The 2002–03 Serie A (known as the Serie A TIM for sponsorship reasons) was the 101st season of top-tier Italian football, the 71st in a round-robin tournament. It was composed by 18 teams, for the 15th consecutive time from season 1988–89.

The first two teams qualified directly to UEFA Champions League. Teams finishing in third and fourth position had to play Champions League qualifications. Teams finishing in fifth and sixth positions qualified to UEFA Cup (another spot was given to the winner of Coppa Italia). The bottom four teams were to be relegated in Serie B.
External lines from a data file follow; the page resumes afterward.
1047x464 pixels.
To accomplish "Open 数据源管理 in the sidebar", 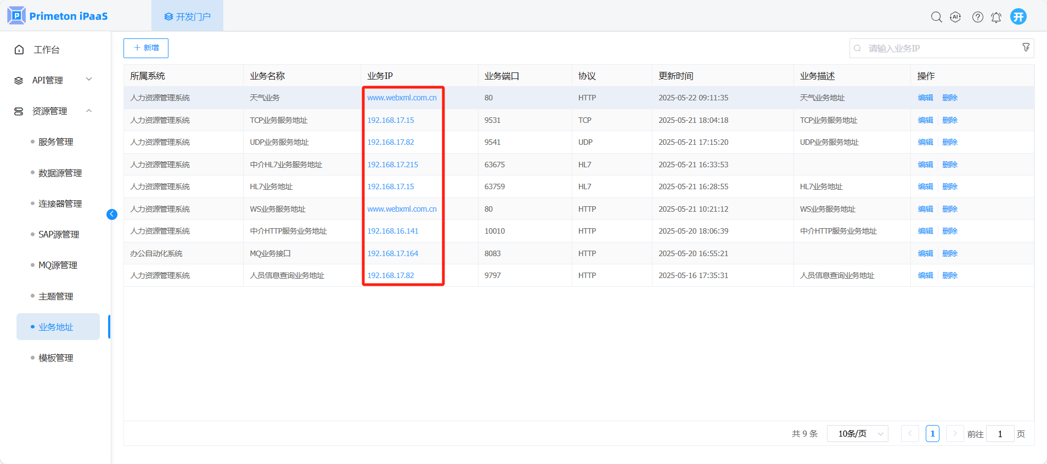I will point(60,173).
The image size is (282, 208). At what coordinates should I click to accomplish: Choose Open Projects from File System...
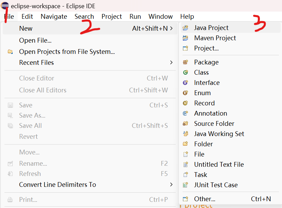click(x=67, y=51)
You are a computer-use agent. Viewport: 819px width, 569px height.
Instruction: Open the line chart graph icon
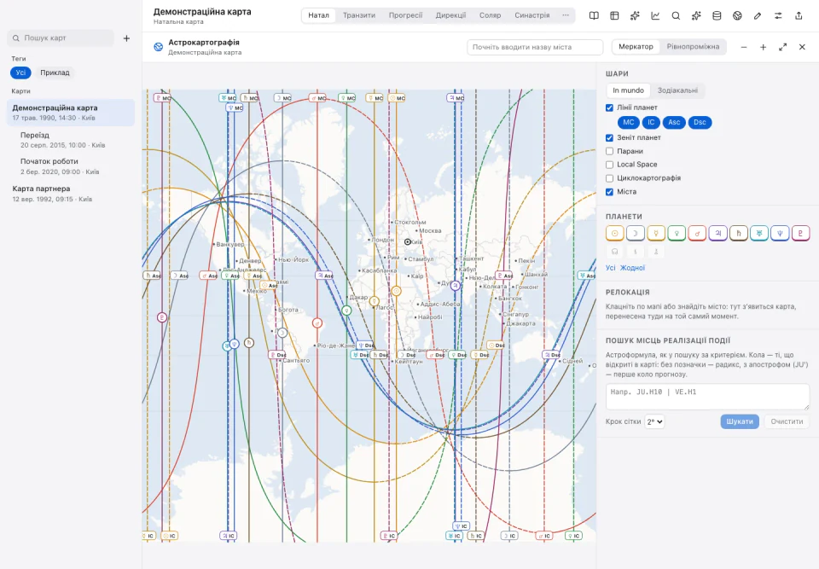coord(655,15)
Juventus won its 27th national title, with Internazionale placing second and Milan third. Lazio was admitted to the UEFA Champions League preliminary phase, whereas Parma, Udinese and Roma (through the Coppa Italia finals) obtained a spot to the next UEFA Cup. Brescia and Perugia were admitted to participate in the UEFA Intertoto Cup, after Chievo declined to participate.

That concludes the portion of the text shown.